### INFORMATION GIVEN:
+--
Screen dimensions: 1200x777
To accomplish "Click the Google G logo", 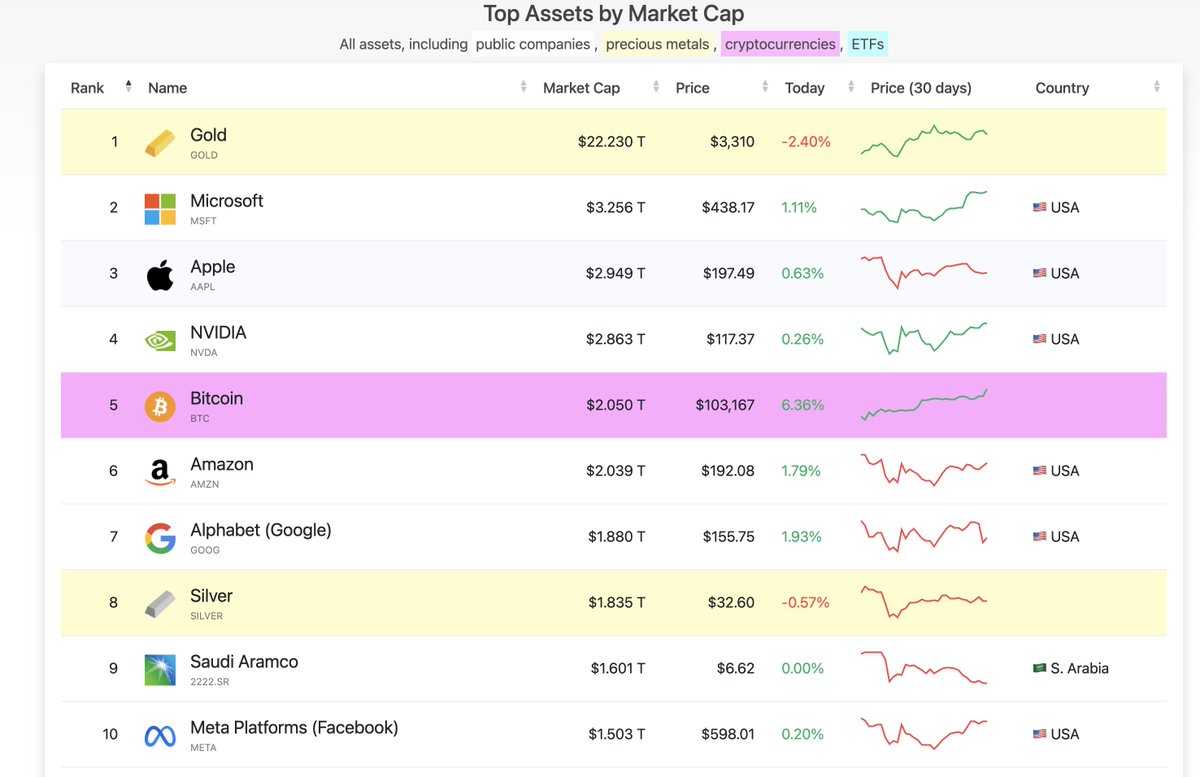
+--
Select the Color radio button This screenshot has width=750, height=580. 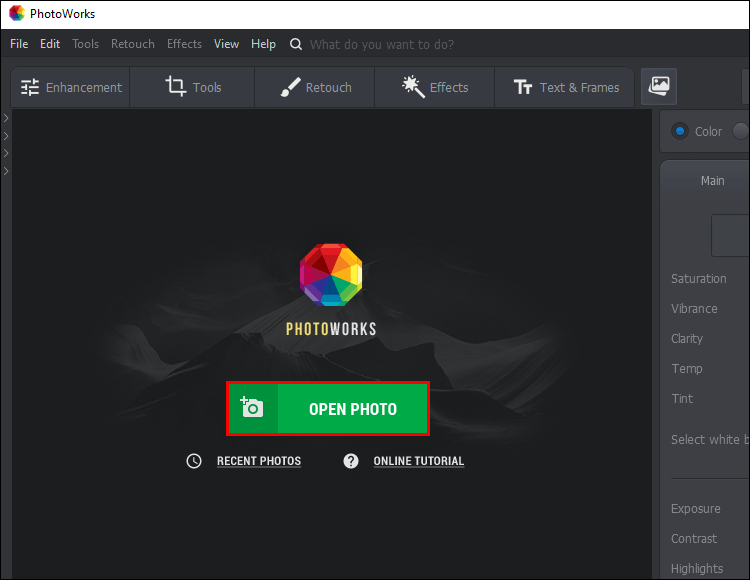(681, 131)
+--
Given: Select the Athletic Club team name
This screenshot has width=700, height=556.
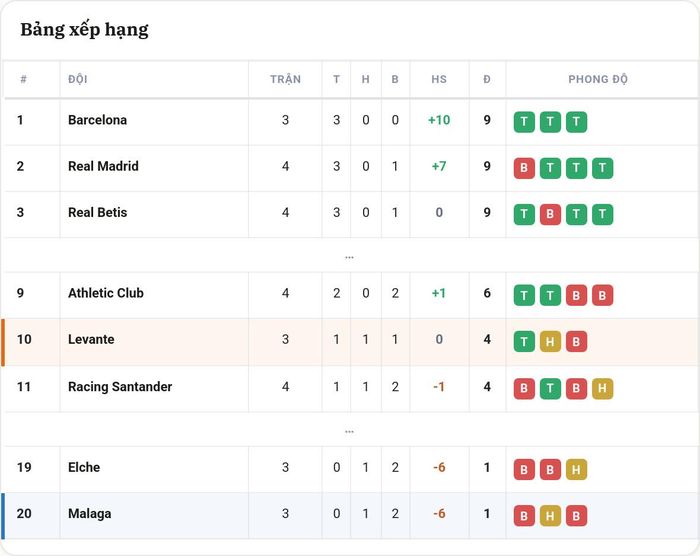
+--
### TASK INSTRUCTIONS:
Lines wanted from the entries above: the one with "Screen dimensions: 1200x777", the one with "the Google G", and all lines between. Please copy them exactly, without the pictures and without anything else.

### SOLUTION FOR THIS PROBLEM:
Screen dimensions: 1200x777
To accomplish "Click the Google G logo", 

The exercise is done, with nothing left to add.